DemozAuth port	Existing table	Add (nullable, additive)
IdentityStore → Identity	User (id, email→primaryEmail, phoneNumber→primaryPhone, banned/role→status)	—
CredentialStore → Credential	Account (providerId='credential' → PASSWORD Account.password; a providerId='pin' row → employee PIN, Argon2id)	failedAttempts Int?, lockedUntil DateTime? (PIN lockout — BA tracks neither)
SessionStore → Session	Session (activeOrganizationId→workspaceId)	kind String?, tokenHash String? (DemozAuth digest-at-rest; BA rows keep token, DemozAuth rows set tokenHash)
OtpStore → Otp	Verification (BA phone-OTP already lands here) or keep EmployeeOtp	attempts Int?, consumedAt DateTime? if using Verification
MembershipStore → Membership	Member (userId→identityId, organizationId→workspaceId, role + MemberRole.roleName[]→roles)	—

Two Hashers, by credential type: Argon2id for PIN/OTP (new, no legacy), scrypt-compat for PASSWORD (reads BA hashes). RBAC (RbacRegistry) is seeded from the existing Role.permissions JSON + Member/MemberRole.

Coexistence & cutover (additive, reversible, flag-gated)

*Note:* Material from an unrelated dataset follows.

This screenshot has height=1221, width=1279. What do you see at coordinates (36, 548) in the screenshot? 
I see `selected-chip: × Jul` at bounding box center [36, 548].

1. Add the nullable columns above (one additive migration — no backfill, no drops). Better Auth keeps working unchanged.
2. Wire DemozAuth Prisma adapters over these tables (Phase 3c). Flag stays OFF.
3. Sessions are not migrated. While Better Auth still runs, its session cookies stay valid (honored by BA / the ExternalSessionResolver bridge), so no one is logged out. New DemozAuth logins issue DemozAuth sessions into the same Session table (tokenHash set).
4. Frontends (admin/employer/fi/merchant-web) move off the better-auth/react client to a DemozAuth client incrementally, per portal — the largest piece of "replacing" BA is these four clients + their middleware cookie checks, not the backend.
5. When all portals are cut over and parity holds, remove the Better Auth factory + plugins (one adapter + the Express mount). Tables and credentials remain.

The open decision before the migration is the session-coexistence model (additive tokenHash column + keep BA cookies during transition vs DemozAuth adopting BA's raw-token+signed-cookie model on the Session table).